··· Data entries ···
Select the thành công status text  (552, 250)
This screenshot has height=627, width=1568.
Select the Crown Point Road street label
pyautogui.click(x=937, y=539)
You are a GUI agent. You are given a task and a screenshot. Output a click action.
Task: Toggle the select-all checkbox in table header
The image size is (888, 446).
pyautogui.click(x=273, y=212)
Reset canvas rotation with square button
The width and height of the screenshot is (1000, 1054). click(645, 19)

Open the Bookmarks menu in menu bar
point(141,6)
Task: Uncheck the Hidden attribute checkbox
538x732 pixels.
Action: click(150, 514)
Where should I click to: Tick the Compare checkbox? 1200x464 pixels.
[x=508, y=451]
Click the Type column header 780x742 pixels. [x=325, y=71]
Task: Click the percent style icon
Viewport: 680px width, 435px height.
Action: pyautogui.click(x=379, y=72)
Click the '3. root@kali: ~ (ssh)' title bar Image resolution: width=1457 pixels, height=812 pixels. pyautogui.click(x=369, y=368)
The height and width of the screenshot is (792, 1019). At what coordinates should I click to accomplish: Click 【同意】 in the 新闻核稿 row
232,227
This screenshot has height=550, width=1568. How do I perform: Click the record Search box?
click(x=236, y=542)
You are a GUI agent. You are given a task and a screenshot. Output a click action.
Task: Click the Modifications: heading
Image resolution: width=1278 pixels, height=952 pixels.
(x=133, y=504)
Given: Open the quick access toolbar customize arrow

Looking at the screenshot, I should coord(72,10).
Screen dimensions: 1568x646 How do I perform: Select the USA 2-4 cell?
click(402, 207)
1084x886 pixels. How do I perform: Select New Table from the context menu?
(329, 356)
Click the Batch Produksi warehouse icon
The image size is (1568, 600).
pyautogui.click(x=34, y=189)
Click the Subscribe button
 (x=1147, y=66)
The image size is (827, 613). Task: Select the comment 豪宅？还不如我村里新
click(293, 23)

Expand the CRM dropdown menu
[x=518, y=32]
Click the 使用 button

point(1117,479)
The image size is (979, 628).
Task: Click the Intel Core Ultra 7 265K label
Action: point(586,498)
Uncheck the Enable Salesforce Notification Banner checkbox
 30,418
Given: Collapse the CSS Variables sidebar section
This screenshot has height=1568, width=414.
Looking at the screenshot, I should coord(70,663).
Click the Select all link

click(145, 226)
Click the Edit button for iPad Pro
···
Given exercise » Please reproduce everything in the data above from the line containing "Task: Click the percent style icon" down to the line containing "Looking at the screenshot, I should coord(72,10).", both included, without changing anything.

Solution »
Task: Click the percent style icon
Viewport: 680px width, 435px height.
Action: pyautogui.click(x=379, y=72)
Click the '3. root@kali: ~ (ssh)' title bar Image resolution: width=1457 pixels, height=812 pixels. pyautogui.click(x=369, y=368)
The height and width of the screenshot is (792, 1019). At what coordinates should I click to accomplish: Click 【同意】 in the 新闻核稿 row
232,227
This screenshot has height=550, width=1568. How do I perform: Click the record Search box?
click(x=236, y=542)
You are a GUI agent. You are given a task and a screenshot. Output a click action.
Task: Click the Modifications: heading
Image resolution: width=1278 pixels, height=952 pixels.
(x=133, y=504)
Given: Open the quick access toolbar customize arrow

Looking at the screenshot, I should coord(72,10).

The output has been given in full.